3D Gaussian Splatting (GS) demonstrates excellent rendering quality and generation speed in novel view synthesis. However, substantial data size poses challenges for storage and transmission, making 3D GS compression an essential technology. Current 3D GS compression research primarily focuses on developing more compact scene representations, such as converting explicit 3D GS data into implicit forms. In contrast, compression of the GS data itself has hardly been explored. To address this gap, we propose a Hierarchical GS Compression (HGSC) technique. Initially, we prune unimportant Gaussians based on importance scores derived from both global and local significance, effectively reducing redundancy while maintaining visual quality. An Octree structure is used to compress 3D positions. Based on the 3D GS Octree, we implement a hierarchical attribute compression strategy by employing a KD-tree to partition the 3D GS into multiple blocks. We apply farthest point sampling to select anchor primitives within each block and others as non-anchor primitives with varying Levels of Details (LoDs). Anchor primitives serve as reference points for predicting non-anchor primitives across different LoDs to reduce spatial redundancy. For anchor primitives, we use the region adaptive hierarchical transform to achieve near-lossless compression of various attributes. For non-anchor primitives, each is predicted based on the k-nearest anchor primitives. To further minimize prediction errors, the reconstructed LoD and anchor primitives are combined to form new anchor primitives to predict the next LoD. Our method notably achieves superior compression quality and a significant data size reduction of over 4.5 times compared to the state-of-the-art compression method on small scenes datasets

3D Gaussian Splatting (GS) 在新视图合成中表现出卓越的渲染质量和生成速度。
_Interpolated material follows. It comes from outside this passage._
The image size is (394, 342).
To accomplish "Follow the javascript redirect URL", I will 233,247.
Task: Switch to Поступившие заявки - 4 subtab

然而,其巨大的数据规模对存储和传输提出了挑战,使得 3D GS 数据压缩成为一项关键技术。目前的 3D GS 压缩研究主要集中于开发更紧凑的场景表示形式,例如将显式的 3D GS 数据转化为隐式形式。而对 GS 数据本身的压缩尚未得到充分探索。 为填补这一空白,我们提出了一种 分层高斯分布压缩技术 (Hierarchical GS Compression, HGSC)。首先,我们通过基于全局和局部重要性得分的筛选机制裁剪不重要的高斯基元,减少冗余同时保持视觉质量。随后,我们采用八叉树 (Octree) 结构对 3D 位置进行压缩。在基于 3D GS 八叉树的基础上,我们通过使用 KD 树将 3D GS 数据分块,实施分层属性压缩策略。在每个块内,我们通过最远点采样选取锚点基元 (anchor primitives),其余为不同细节级别 (Levels of Details, LoDs) 的非锚点基元。 锚点基元作为参考点,用于预测不同 LoD 的非锚点基元,以减少空间冗余。对于锚点基元,我们采用区域自适应分层变换技术,实现对多种属性的近无损压缩。而对于非锚点基元,我们基于 k 个最近锚点基元进行预测。为进一步减少预测误差,结合重建的 LoD 和锚点基元形成新的锚点基元,进一步预测下一级 LoD。 实验表明,我们的方法在小规模场景数据集上实现了显著的数据压缩效果,与最先进的压缩方法相比,数据规模减少了超过 4.5 倍,同时保持了优越的压缩质量。